We can believe anything we want in America as long as it’s the right thing.  But once we cross over into the ‘no-man’s land’ of unpopular opinion, all bets are off.  At that point, dissenters are labeled ignorant, uneducated, intolerant, right-wing, extremist, fundamentalist, or the ultimate modern pejorative ‘anti-scientific.’

All that is necessary in order to be hated, attacked, called ‘crazy’ and deemed irrelevant, is to express a deep faith in God, to state a well-reasoned belief in the validity of a holy scripture, to hold the shocking idea that truth actually exists, to ask pointed questions about the science behind global warming, to question the wisdom of same-sex marriage, or to hint that teens might be better off without sex.   I could go on:  question the authority of the UN, question the tax code, question the rationale of gun-control, question…question anything ‘mainstream’ and watch the hatred fall like rain.

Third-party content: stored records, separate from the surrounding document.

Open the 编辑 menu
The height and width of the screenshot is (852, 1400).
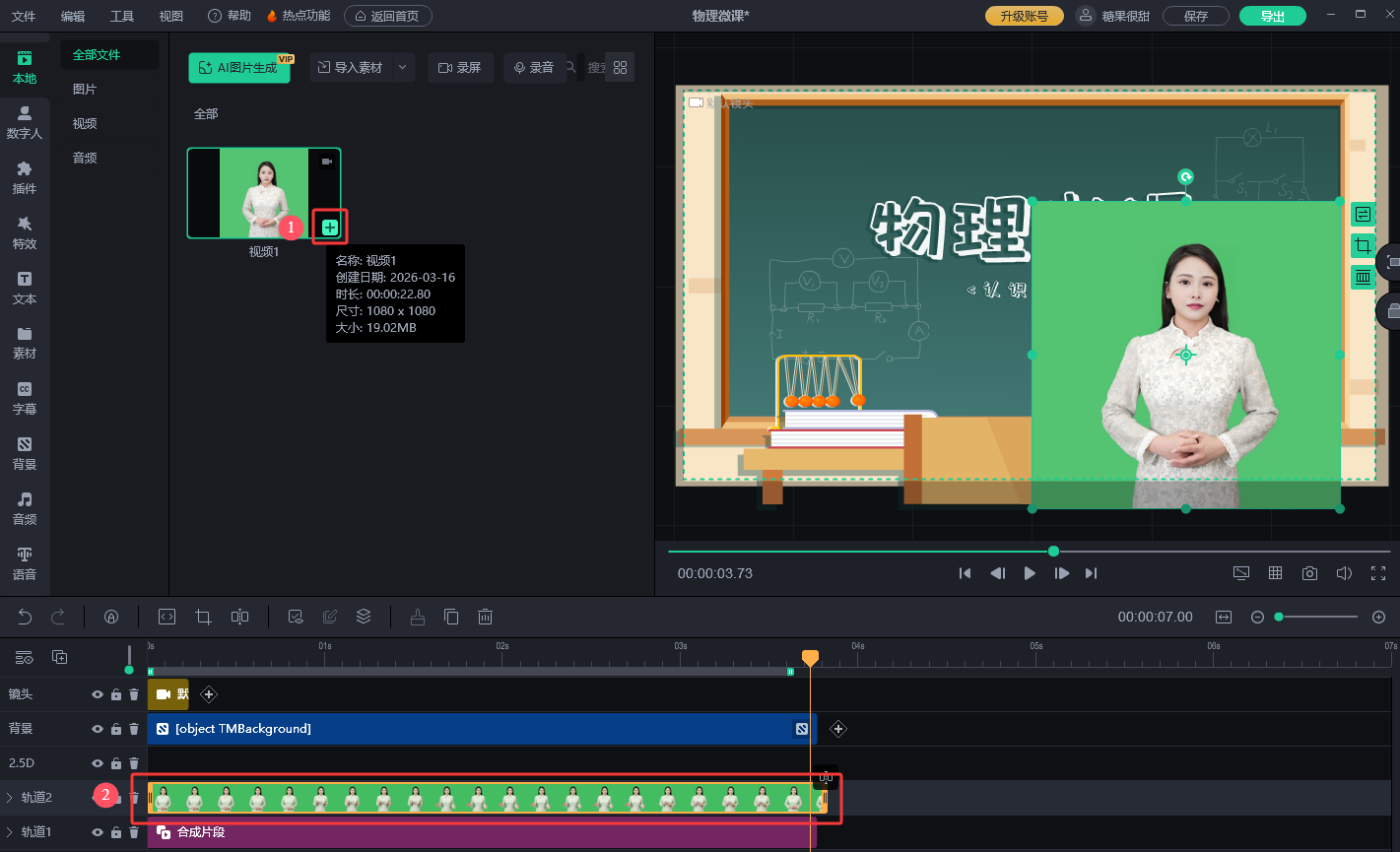(x=73, y=16)
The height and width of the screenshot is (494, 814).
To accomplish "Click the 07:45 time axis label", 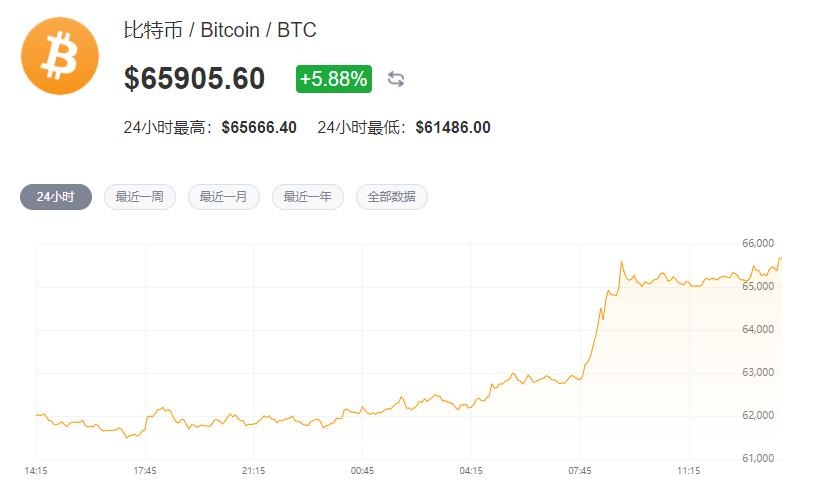I will click(x=580, y=469).
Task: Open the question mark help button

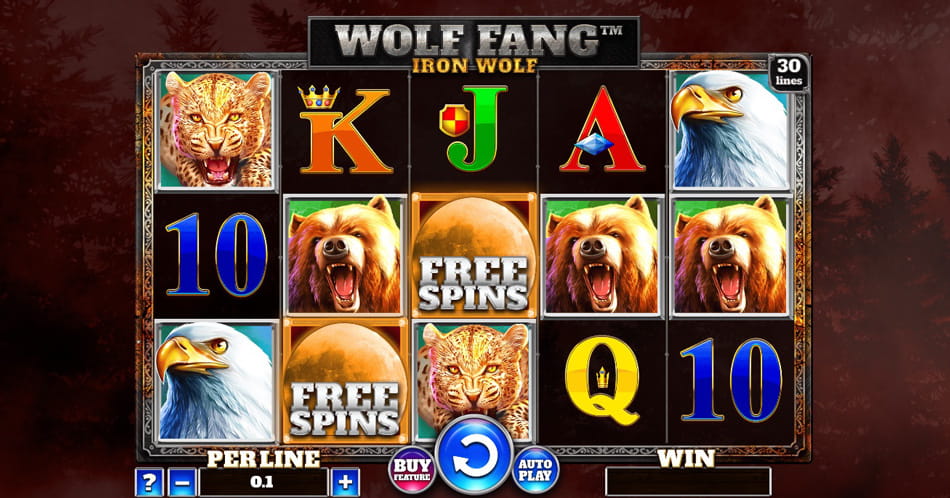Action: [x=149, y=482]
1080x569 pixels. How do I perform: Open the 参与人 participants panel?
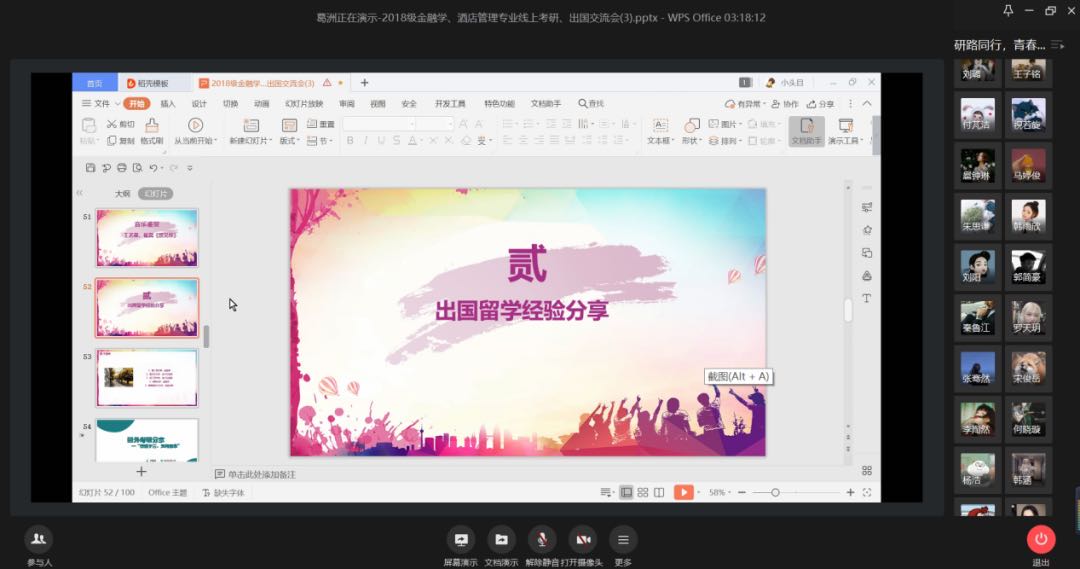39,539
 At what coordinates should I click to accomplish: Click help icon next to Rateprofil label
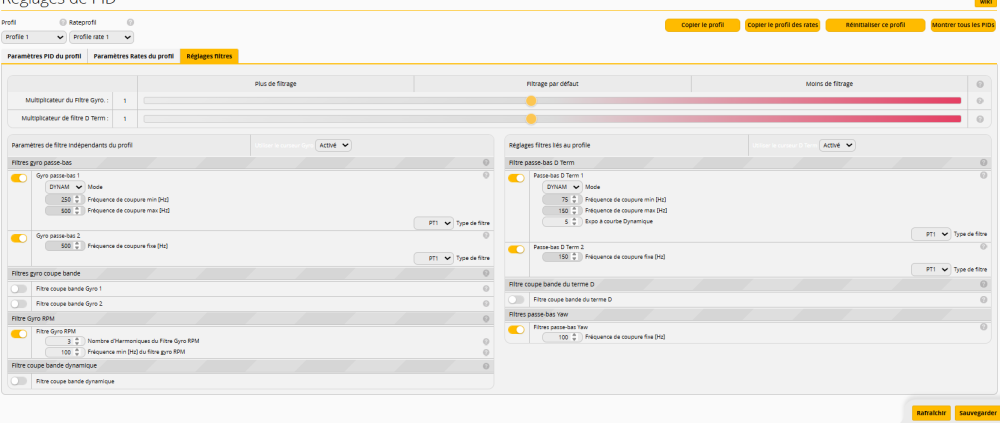pyautogui.click(x=130, y=22)
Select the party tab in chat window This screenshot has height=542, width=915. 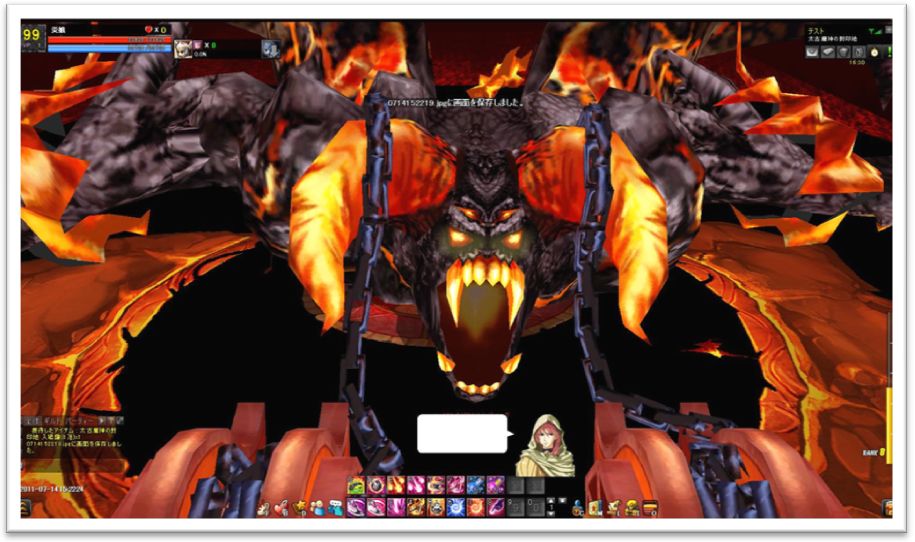(81, 421)
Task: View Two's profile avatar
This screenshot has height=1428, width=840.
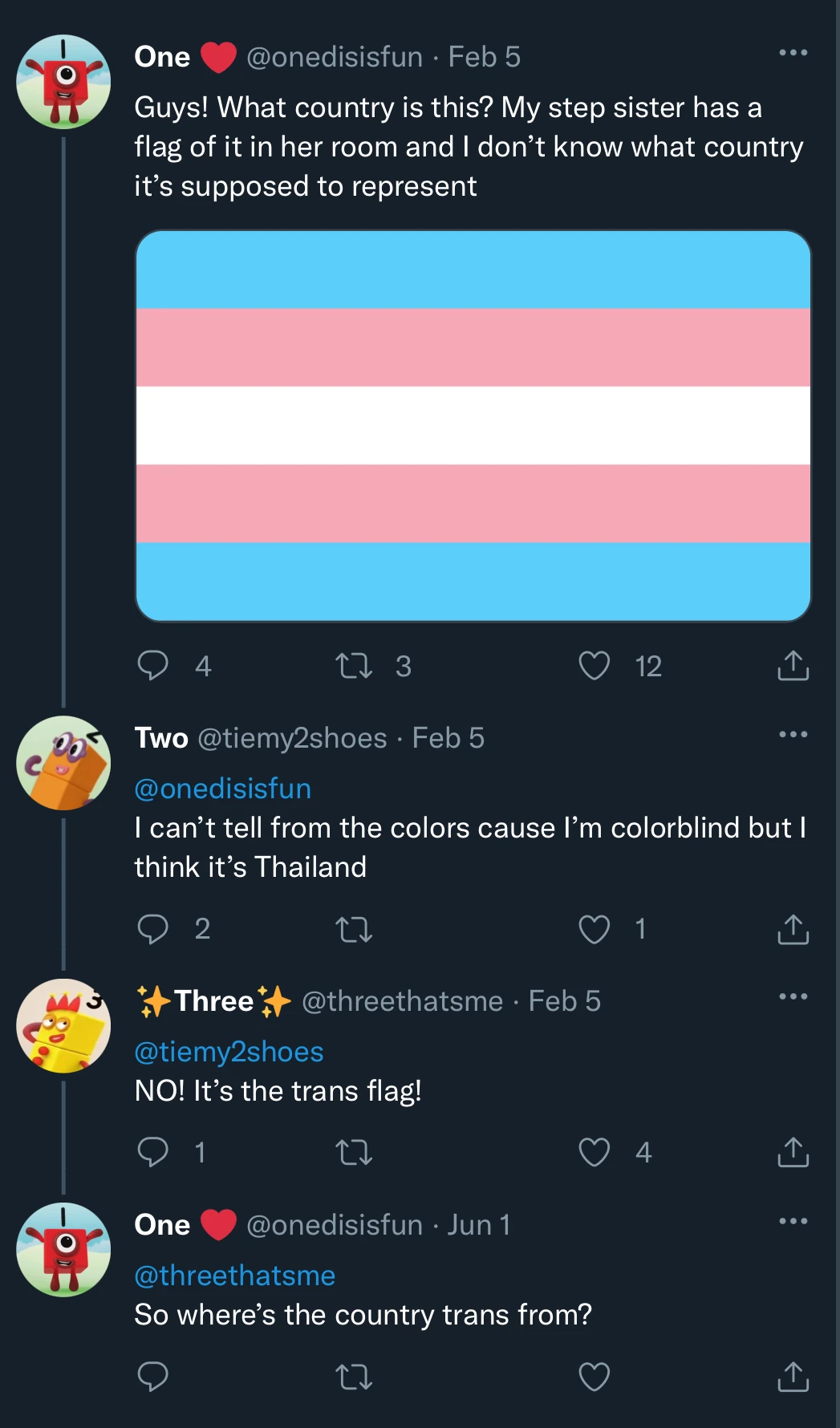Action: click(x=63, y=761)
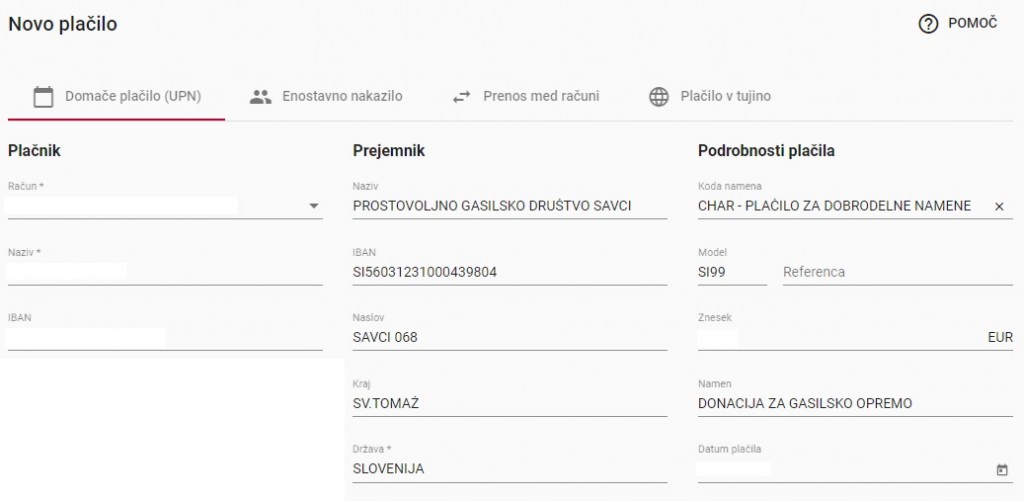The height and width of the screenshot is (501, 1024).
Task: Open the date picker calendar icon
Action: (x=1002, y=470)
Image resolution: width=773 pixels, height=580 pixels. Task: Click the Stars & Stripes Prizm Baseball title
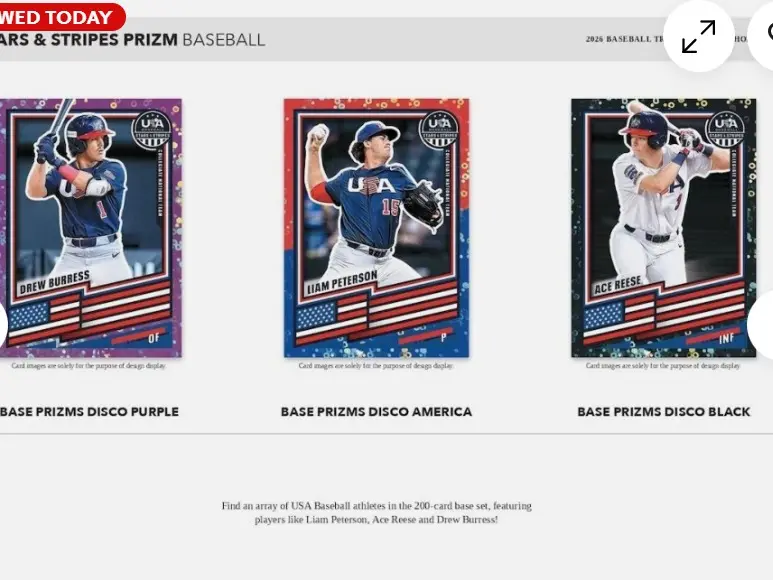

A tacit acceptance of evolution is also part of the required catechism of modernity.  Oddly, many believers in evolution, intolerant of the theory’s detractors, seem to forget that evolutionary theory requires diversity, in response to changing environmental pressures, so that new, stronger, species can emerge and succeed.

Is it then possible that diverse opinions and thoughts, as necessary as DNA, might also help humankind survive?  Is it possible that we are not meant to converge on every point, but rather for our ideas to diverge for the good of mankind?  The cult of conformity may prevent us from ever knowing.

What a striking irony in country founded on true tolerance and true diversity.